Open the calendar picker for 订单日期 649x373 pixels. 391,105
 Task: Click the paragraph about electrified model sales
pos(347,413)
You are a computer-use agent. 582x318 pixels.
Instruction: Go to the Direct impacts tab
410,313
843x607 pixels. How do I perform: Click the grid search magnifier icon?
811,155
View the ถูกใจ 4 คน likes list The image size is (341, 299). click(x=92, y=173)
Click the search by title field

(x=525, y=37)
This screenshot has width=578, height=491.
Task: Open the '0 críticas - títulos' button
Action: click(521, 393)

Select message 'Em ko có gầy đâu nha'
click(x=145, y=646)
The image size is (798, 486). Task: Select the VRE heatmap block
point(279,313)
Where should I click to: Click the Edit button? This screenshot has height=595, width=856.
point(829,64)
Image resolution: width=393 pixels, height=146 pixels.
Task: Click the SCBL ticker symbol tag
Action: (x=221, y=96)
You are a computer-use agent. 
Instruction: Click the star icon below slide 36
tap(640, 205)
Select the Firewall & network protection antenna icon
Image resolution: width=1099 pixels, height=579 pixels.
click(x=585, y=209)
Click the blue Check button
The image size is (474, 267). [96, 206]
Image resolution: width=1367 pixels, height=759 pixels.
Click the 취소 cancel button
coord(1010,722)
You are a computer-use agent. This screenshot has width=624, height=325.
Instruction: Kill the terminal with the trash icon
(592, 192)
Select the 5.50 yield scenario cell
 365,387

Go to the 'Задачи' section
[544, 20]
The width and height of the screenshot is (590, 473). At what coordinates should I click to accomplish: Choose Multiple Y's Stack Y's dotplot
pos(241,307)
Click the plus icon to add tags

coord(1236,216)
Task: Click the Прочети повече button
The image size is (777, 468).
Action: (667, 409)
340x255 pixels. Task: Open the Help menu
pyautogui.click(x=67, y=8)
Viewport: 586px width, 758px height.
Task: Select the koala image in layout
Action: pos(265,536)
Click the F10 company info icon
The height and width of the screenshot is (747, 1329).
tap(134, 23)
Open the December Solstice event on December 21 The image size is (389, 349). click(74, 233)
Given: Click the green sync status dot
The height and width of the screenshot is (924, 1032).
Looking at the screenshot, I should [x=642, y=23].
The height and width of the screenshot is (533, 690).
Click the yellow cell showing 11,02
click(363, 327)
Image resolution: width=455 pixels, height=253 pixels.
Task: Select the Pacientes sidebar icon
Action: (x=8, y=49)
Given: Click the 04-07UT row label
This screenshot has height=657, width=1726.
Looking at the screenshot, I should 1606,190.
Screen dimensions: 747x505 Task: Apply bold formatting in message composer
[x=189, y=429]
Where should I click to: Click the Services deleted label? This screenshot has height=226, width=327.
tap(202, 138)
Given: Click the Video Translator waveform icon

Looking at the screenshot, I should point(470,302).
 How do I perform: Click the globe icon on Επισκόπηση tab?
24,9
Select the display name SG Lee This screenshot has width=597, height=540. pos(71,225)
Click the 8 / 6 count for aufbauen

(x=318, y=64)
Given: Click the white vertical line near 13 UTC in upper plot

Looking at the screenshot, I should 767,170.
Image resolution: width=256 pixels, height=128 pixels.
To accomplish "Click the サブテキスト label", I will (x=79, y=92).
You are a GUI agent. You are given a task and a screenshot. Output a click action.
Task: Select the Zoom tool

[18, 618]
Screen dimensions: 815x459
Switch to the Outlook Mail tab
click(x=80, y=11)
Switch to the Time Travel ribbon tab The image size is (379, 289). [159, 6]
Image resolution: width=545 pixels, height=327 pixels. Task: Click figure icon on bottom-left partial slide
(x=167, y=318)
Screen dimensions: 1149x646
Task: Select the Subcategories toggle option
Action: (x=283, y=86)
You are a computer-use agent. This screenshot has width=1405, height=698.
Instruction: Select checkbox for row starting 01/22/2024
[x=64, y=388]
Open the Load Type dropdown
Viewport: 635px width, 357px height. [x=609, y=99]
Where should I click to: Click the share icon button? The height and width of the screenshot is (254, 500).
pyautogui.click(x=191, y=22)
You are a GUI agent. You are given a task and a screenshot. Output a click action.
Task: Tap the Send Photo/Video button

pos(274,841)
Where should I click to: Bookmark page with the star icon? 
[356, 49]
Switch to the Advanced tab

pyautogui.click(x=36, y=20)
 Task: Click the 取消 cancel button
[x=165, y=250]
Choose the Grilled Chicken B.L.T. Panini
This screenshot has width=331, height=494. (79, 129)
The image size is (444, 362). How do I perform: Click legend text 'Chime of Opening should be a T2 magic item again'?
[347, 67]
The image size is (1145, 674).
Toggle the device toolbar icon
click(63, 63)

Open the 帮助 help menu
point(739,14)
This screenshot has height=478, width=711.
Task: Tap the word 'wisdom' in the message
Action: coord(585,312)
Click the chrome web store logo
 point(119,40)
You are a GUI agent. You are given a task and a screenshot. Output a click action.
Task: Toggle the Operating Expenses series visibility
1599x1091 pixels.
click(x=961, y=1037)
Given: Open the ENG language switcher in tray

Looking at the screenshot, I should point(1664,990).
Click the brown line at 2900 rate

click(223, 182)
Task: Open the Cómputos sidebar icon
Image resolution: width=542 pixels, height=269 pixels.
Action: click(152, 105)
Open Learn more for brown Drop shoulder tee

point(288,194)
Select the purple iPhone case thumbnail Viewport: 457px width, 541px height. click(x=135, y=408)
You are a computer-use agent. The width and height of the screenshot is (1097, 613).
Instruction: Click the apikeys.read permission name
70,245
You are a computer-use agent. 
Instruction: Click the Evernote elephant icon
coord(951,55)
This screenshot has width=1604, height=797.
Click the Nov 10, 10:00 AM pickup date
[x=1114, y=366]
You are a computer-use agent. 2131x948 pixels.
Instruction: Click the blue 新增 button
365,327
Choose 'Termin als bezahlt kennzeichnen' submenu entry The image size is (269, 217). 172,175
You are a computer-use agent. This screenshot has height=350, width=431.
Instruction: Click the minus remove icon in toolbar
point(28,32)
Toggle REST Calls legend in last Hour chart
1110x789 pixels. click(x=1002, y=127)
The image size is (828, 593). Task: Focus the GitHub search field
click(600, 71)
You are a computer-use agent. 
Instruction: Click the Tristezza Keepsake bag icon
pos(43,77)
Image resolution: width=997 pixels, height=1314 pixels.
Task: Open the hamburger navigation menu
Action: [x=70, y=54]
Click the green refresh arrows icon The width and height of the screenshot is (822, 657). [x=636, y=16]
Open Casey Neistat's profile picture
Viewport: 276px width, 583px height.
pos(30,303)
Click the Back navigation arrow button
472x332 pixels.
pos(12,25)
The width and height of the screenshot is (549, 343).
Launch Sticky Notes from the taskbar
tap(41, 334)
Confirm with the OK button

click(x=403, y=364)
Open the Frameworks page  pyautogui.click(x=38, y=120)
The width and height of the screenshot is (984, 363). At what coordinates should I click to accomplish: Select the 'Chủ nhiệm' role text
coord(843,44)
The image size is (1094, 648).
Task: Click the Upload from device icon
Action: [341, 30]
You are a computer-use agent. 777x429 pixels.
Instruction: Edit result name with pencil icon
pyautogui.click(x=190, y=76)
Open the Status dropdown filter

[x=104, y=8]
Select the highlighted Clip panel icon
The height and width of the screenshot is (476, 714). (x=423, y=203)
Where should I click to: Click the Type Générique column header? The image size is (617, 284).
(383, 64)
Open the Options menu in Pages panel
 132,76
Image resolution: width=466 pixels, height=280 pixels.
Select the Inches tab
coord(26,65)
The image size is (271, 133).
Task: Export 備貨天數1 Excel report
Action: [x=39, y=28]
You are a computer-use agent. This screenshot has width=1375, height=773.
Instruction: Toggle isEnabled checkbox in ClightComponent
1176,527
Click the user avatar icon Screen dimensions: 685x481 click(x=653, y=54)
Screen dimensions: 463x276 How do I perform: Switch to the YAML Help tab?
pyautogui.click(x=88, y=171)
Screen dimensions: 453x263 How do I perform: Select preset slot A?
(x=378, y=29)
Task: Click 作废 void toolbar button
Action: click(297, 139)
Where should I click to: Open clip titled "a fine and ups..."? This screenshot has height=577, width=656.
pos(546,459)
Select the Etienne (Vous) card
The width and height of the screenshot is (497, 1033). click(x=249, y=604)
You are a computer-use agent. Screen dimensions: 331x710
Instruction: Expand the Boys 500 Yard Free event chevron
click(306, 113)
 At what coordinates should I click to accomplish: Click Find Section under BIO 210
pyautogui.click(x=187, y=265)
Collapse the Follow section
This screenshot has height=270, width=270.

What to do –
Copy the data from its beginning up to and including the line with "Open the December", replacing "Instruction" with "Goal" and changing nothing else.

Reply to the exercise –
Open the calendar picker for 订单日期 649x373 pixels. 391,105
 Task: Click the paragraph about electrified model sales
pos(347,413)
You are a computer-use agent. 582x318 pixels.
Goal: Go to the Direct impacts tab
410,313
843x607 pixels. How do I perform: Click the grid search magnifier icon?
811,155
View the ถูกใจ 4 คน likes list The image size is (341, 299). click(x=92, y=173)
Click the search by title field

(x=525, y=37)
This screenshot has width=578, height=491.
Task: Open the '0 críticas - títulos' button
Action: click(521, 393)

Select message 'Em ko có gầy đâu nha'
click(x=145, y=646)
The image size is (798, 486). Task: Select the VRE heatmap block
point(279,313)
Where should I click to: Click the Edit button? This screenshot has height=595, width=856.
point(829,64)
Image resolution: width=393 pixels, height=146 pixels.
Task: Click the SCBL ticker symbol tag
Action: (x=221, y=96)
You are a computer-use agent. 
Goal: Click the star icon below slide 36
tap(640, 205)
Select the Firewall & network protection antenna icon
Image resolution: width=1099 pixels, height=579 pixels.
click(x=585, y=209)
Click the blue Check button
The image size is (474, 267). [96, 206]
Image resolution: width=1367 pixels, height=759 pixels.
Click the 취소 cancel button
coord(1010,722)
You are a computer-use agent. This screenshot has width=624, height=325.
Goal: Kill the terminal with the trash icon
(592, 192)
Select the 5.50 yield scenario cell
 365,387

Go to the 'Задачи' section
[544, 20]
The width and height of the screenshot is (590, 473). At what coordinates should I click to accomplish: Choose Multiple Y's Stack Y's dotplot
pos(241,307)
Click the plus icon to add tags

coord(1236,216)
Task: Click the Прочети повече button
The image size is (777, 468).
Action: (667, 409)
340x255 pixels. Task: Open the Help menu
pyautogui.click(x=67, y=8)
Viewport: 586px width, 758px height.
Task: Select the koala image in layout
Action: pos(265,536)
Click the F10 company info icon
The height and width of the screenshot is (747, 1329).
tap(134, 23)
Open the December Solstice event on December 21 The image size is (389, 349). click(74, 233)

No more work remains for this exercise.